> **Task description**: Copy out each line of the material below that contains the string "panel".

**********

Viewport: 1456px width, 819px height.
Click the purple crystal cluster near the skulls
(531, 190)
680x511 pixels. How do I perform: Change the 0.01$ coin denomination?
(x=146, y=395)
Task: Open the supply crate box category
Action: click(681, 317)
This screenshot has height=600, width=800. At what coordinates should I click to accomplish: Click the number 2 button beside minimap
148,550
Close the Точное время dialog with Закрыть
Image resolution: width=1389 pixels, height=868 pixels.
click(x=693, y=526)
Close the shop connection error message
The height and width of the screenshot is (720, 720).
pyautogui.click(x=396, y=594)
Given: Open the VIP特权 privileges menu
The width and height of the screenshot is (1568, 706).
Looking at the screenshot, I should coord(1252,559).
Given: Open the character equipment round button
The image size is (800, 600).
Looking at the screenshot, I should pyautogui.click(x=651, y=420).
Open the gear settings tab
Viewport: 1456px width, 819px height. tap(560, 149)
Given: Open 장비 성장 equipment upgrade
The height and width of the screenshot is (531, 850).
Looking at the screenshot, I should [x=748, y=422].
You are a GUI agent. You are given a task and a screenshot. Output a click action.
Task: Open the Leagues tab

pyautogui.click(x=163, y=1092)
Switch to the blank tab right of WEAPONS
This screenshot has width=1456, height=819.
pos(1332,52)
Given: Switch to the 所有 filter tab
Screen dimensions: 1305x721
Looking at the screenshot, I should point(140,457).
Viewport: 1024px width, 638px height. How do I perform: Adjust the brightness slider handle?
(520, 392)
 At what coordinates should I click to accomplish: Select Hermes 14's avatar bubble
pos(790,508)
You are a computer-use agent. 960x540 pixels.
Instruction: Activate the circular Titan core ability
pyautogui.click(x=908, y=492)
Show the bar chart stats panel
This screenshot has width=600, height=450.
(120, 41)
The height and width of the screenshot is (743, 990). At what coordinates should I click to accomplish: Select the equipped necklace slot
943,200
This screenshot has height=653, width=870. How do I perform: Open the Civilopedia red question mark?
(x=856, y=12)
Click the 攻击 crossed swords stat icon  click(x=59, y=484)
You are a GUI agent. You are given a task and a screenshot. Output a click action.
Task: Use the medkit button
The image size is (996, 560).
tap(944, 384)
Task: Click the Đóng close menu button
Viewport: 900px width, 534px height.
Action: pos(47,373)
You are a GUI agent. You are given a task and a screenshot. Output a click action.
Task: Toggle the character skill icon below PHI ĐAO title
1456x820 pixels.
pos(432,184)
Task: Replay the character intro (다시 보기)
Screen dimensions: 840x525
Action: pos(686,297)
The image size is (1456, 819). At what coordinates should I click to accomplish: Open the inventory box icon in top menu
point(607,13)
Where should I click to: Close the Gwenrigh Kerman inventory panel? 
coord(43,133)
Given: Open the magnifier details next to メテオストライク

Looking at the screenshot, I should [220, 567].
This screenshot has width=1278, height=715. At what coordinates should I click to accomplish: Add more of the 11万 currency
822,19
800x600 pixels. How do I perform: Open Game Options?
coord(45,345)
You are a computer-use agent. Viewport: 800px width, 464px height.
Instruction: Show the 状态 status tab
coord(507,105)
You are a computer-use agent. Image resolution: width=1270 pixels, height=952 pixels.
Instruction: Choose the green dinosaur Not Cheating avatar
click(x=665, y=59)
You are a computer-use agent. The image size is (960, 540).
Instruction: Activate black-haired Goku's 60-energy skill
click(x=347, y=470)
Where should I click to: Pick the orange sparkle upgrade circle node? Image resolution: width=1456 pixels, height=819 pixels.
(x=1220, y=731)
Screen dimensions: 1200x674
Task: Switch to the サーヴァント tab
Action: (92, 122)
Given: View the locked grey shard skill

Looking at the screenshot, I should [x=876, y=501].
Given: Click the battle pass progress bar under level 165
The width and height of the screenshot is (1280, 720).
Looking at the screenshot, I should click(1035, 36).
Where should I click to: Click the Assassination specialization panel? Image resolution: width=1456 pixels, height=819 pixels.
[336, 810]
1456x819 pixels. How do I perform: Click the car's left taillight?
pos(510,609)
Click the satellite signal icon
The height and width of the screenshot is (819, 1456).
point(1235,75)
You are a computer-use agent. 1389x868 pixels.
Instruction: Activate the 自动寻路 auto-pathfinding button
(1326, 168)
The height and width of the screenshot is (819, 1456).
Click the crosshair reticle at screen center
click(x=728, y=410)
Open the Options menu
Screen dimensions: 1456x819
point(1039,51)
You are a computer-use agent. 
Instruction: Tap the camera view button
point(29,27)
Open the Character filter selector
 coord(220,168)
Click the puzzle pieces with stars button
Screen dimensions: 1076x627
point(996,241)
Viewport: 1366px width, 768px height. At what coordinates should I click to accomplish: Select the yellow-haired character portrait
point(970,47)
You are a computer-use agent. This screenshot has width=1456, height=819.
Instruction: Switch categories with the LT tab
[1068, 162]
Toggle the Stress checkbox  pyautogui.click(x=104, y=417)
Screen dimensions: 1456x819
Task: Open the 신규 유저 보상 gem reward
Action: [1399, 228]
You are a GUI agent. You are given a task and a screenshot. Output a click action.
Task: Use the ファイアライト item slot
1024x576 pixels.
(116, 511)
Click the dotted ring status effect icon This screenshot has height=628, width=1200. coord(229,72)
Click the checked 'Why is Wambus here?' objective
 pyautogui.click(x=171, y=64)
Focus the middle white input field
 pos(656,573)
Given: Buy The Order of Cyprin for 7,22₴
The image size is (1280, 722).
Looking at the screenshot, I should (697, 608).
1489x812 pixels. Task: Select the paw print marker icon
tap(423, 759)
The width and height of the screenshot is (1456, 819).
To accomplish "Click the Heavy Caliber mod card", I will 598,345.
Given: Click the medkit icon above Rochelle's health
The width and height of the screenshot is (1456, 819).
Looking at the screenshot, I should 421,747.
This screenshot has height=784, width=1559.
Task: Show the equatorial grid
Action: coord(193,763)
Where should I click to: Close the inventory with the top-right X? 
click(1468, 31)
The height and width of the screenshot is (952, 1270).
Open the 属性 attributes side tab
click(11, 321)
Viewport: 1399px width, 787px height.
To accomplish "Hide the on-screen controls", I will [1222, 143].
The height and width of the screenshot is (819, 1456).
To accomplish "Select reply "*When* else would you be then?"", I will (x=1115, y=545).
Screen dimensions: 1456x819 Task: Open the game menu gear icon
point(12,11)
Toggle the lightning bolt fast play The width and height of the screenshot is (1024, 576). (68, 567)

**********

> **Finished task**:
Show the bar chart stats panel
Where should I click to: Close the Gwenrigh Kerman inventory panel? 
Where should I click to: Click the Assassination specialization panel? Image resolution: width=1456 pixels, height=819 pixels.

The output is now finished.